**Aufgabe**: Welche Fähigkeit besitzt Bruder Justin Crowe laut dem Textauszug zur Serie «Carnivàle»?

**Textauszug**:
◆ ◆ ◆ ◆ ◆

Weshalb der/die/das große Unbekannte gegenüber Ben so aufmerksam ist, wird dem Zuschauer bereits am Ende von 'Milfay' klar: Ein Mädchen, etwa neun Jahre alt, hat seit ihrer Geburt gelähmte Beine. Ben legt seine Hände auf diese, schließt die Augen und lässt seiner verhassten Gabe freien Lauf. Dem die beiden umringenden Feld wird offensichtlich die Lebenskraft entzogen, es fällt in sich zusammen – das Mädchen hingegen rennt mit unsicheren Schritten nach Hause, während Ben zum abziehenden Karnival flüchtet. Doch er ist nicht der einzige mit besonderen Kräften, eine Hälfte der Episoden wird nämlich stets der bösen Seite zuteil: Bruder Justin Crowe ist methodistischer Priester, mit der Fähigkeit Menschen seinen Willen aufzuzwingen und ihre schlimmsten Vorstellungen wahr werden zu lassen. Gemeinsam mit seiner Schwester Iris (Amy Madigan) lebt er in Mintern, California und strebt mithilfe der ansässigen Gemeinde nach höheren Zielen. Einem neuen Kanaan, einer trügerischen Hoffnung. Der Karnival reist von Ort zu Ort und die dunkle Vergangenheit, in die sowohl Ben, als auch Justin in ihren Rollen als Avatere verstrickt sind, wird mehr und mehr aufgedeckt. Bis die Reise der beiden schließlich miteinander kollidiert und sich Gut und Böse am Ende der zweiten Staffel gegenüberstehen.

Lesen Sie auf der nächsten Seite über die beiden Hauptdarsteller, den Ursprung der Geschichte und ihren Erfinder Daniel Knauf sowie das zwiegespaltene Finale.

Nackte Ziffern sind für den Kabelsender Home Box Office nicht alles. Dennoch musste sich die mehrfach ausgezeichnete Serie «Carnivàle» bereits nach zwei Staffeln wieder von den amerikanischen Zuschauern verabschieden.

◆ ◆ ◆ ◆ ◆

**Datenbestand**:

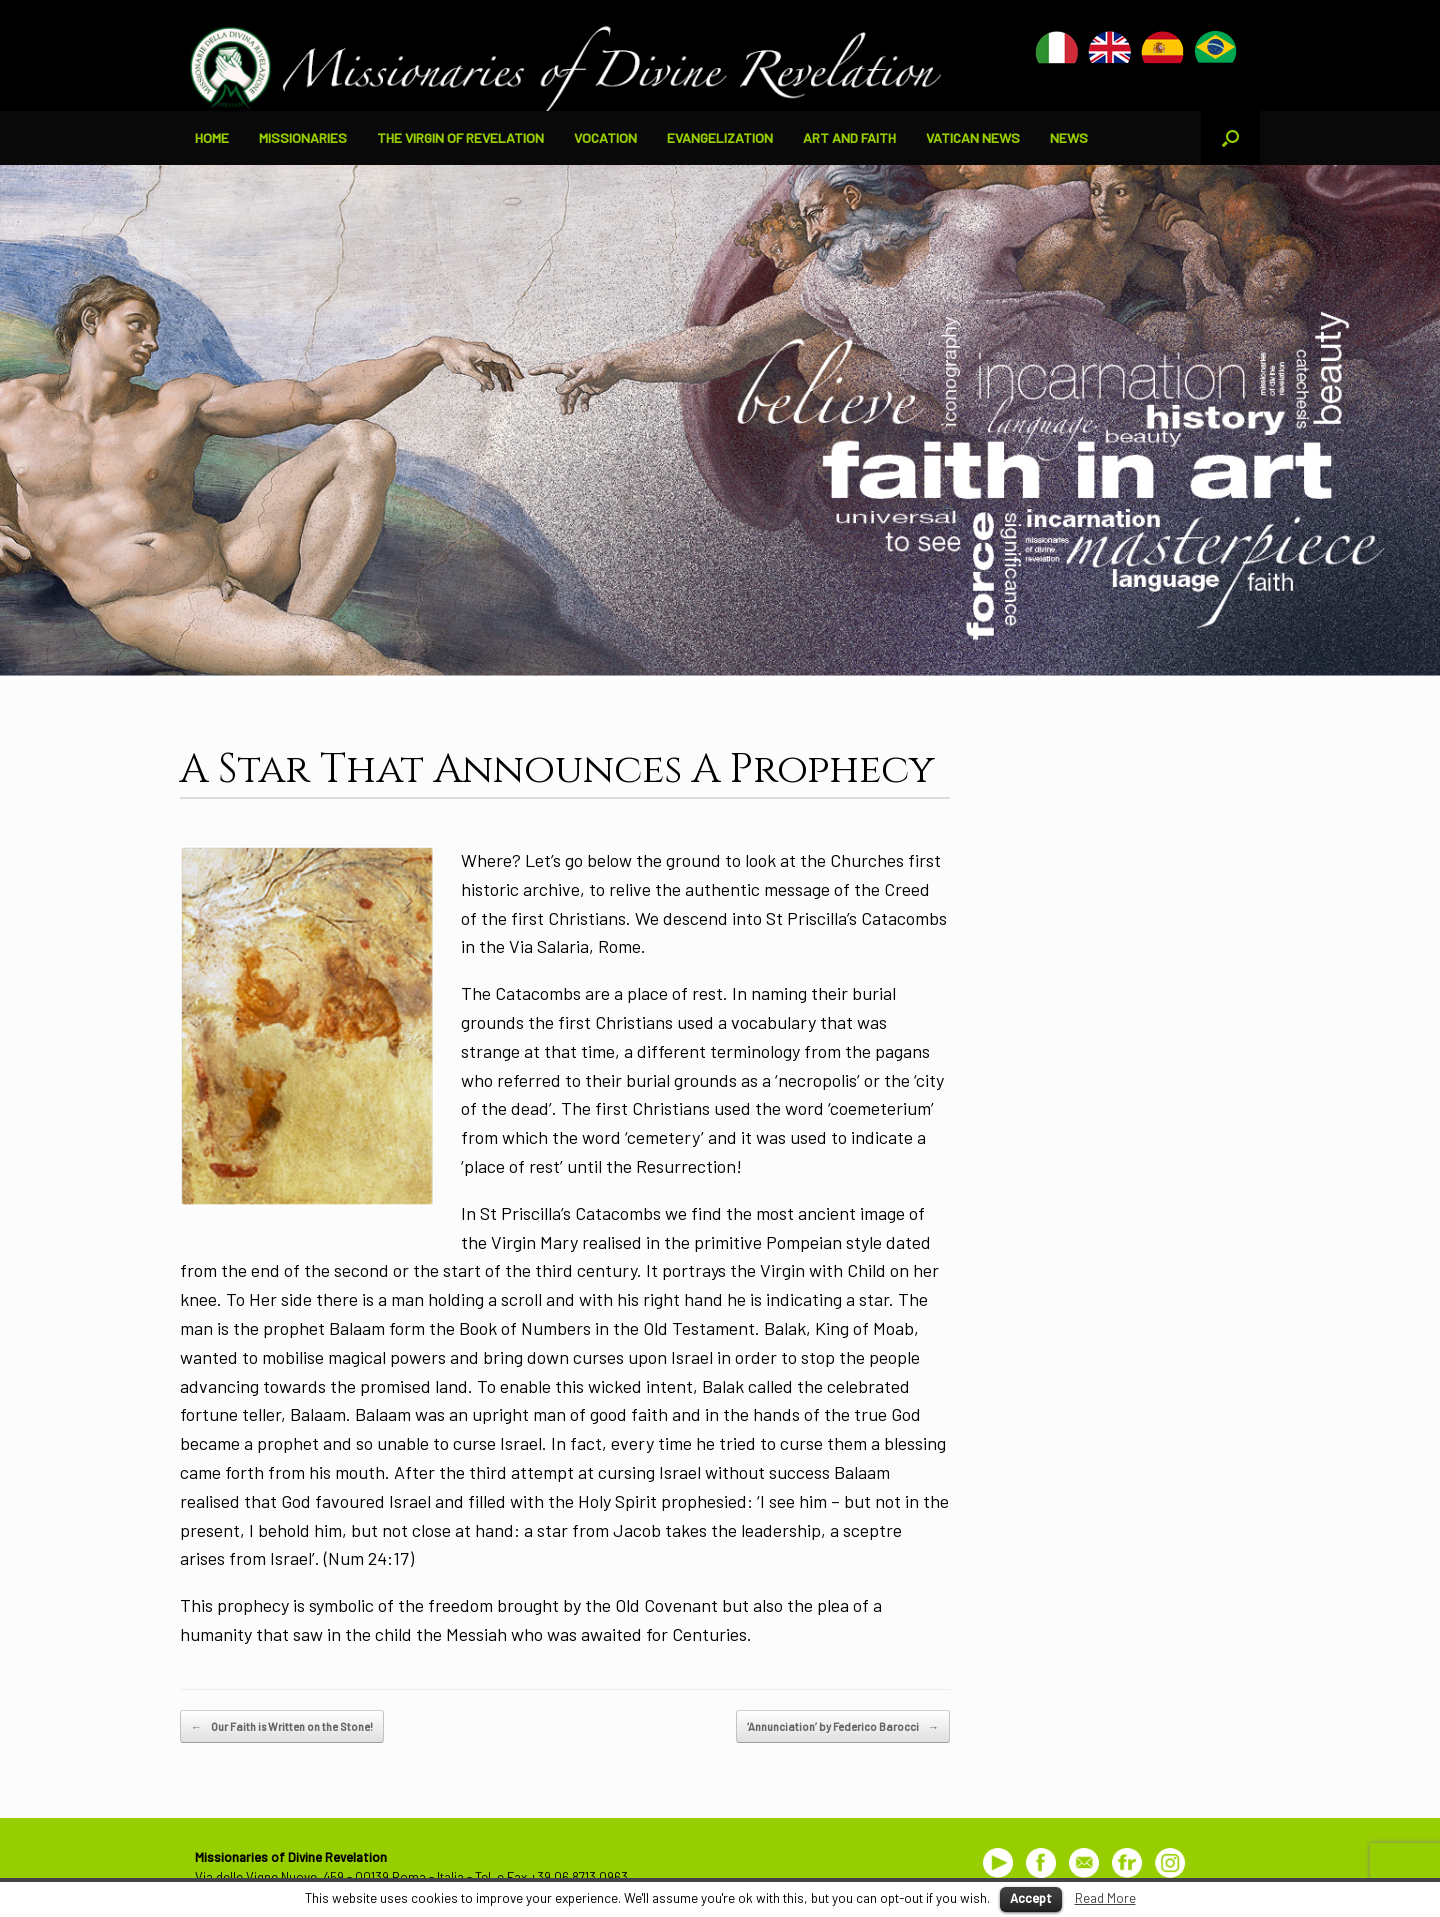 Image resolution: width=1440 pixels, height=1917 pixels. What do you see at coordinates (282, 1727) in the screenshot?
I see `Our Faith is Written on the Stone!` at bounding box center [282, 1727].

◆ ◆ ◆ ◆ ◆

**Antwort**: Er kann Menschen seinen Willen aufzwingen und ihre schlimmsten Vorstellungen wahr werden lassen.